I was happy to see that one. I recommend it! I just finished Peace Corps in the region, and we all hitched frequently. It's quite socially acceptable there.
posted by Solon and Thanks at 2:30 PM on October 5, 2013


I'm at around 16 on that list, and a handful more I ended up not going through with because of safety. I can only push my poor mother so far.

An unexpected benefit of visiting ‘dangerous’ places like Pakistan is that it affords you the opportunity to meet some fascinating people. They’re never tourists; they’re travelers, adventurers, lunatics, or some hazardous cocktail of the three.

The best times are always in places far out of the way. It's hard to make friends in Bangkok, where there are tons of people, but the people you meet traveling alone in Samarkand, Uzbekistan are the kind of people that you want to trade stories with.
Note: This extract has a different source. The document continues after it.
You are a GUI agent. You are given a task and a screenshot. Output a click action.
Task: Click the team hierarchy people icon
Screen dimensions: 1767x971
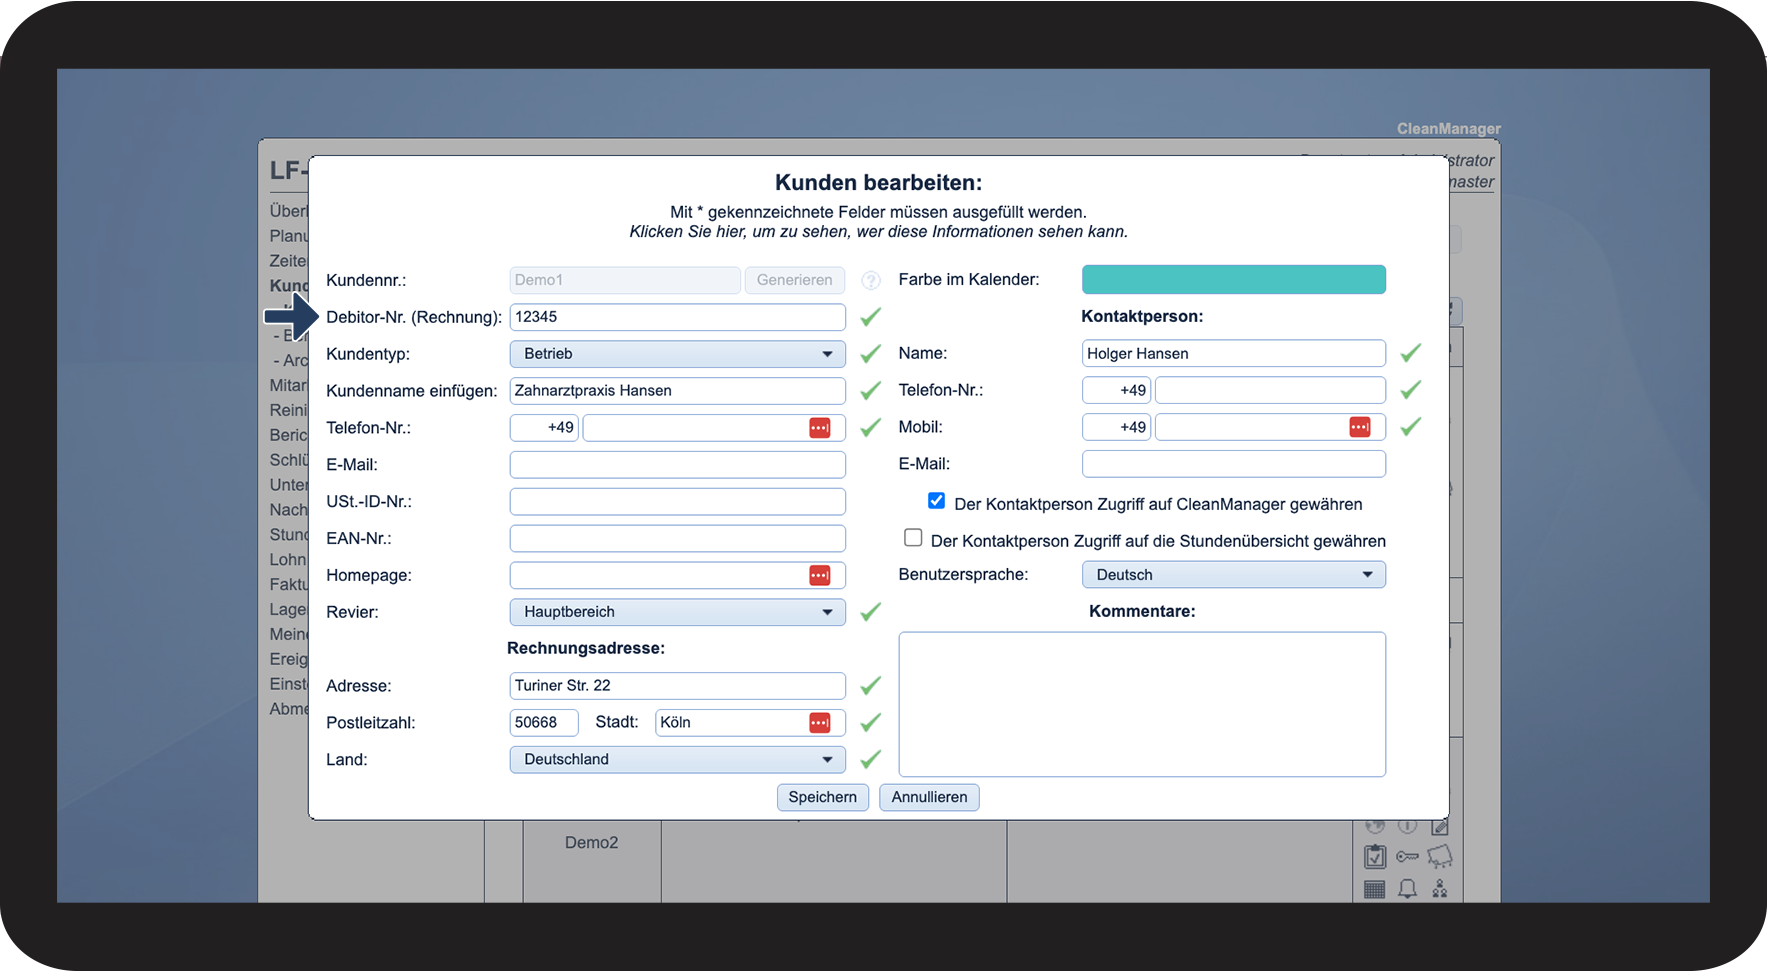(x=1439, y=889)
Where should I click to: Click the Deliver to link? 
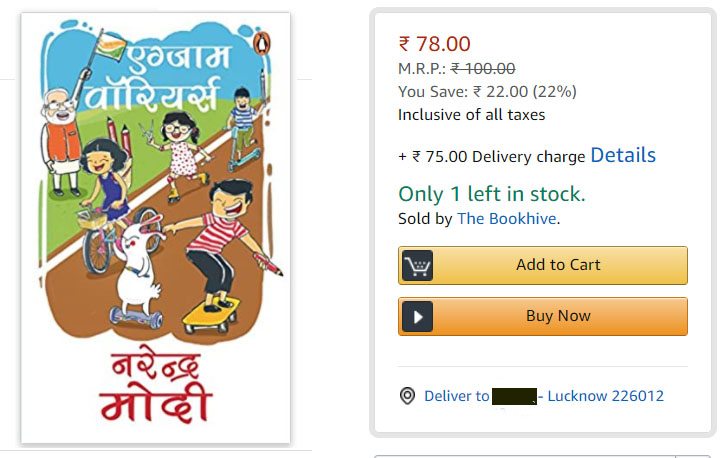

The harder a place is to travel to, the more dedicated and interesting travelers you'll meet.
posted by Bunglegirl at 9:13 PM on October 5, 2013


This is key:

Mike Spencer Bown is at last ready to return home, having extensively travelled every single country and region on earth.

That word, “extensive,” is key: Others have visited just as many countries, but Bown made a point of sticking around and immersing himself each culture.


Once a year I get a kick out of attending the local Travelers Century Club meeting (people who have visited more than 100 countries/territories) even though they've just adopted me as a young mascot and I'm not close to qualifying for membership. Most of them tell stories of hiring private guides, hoping on a plane to stop over for one day to "pick up" a country, and even gaining points because they were in the military and flew to small islands that no civilians are allowed to visit. Slow travel seems to be a foreign concept for many of them.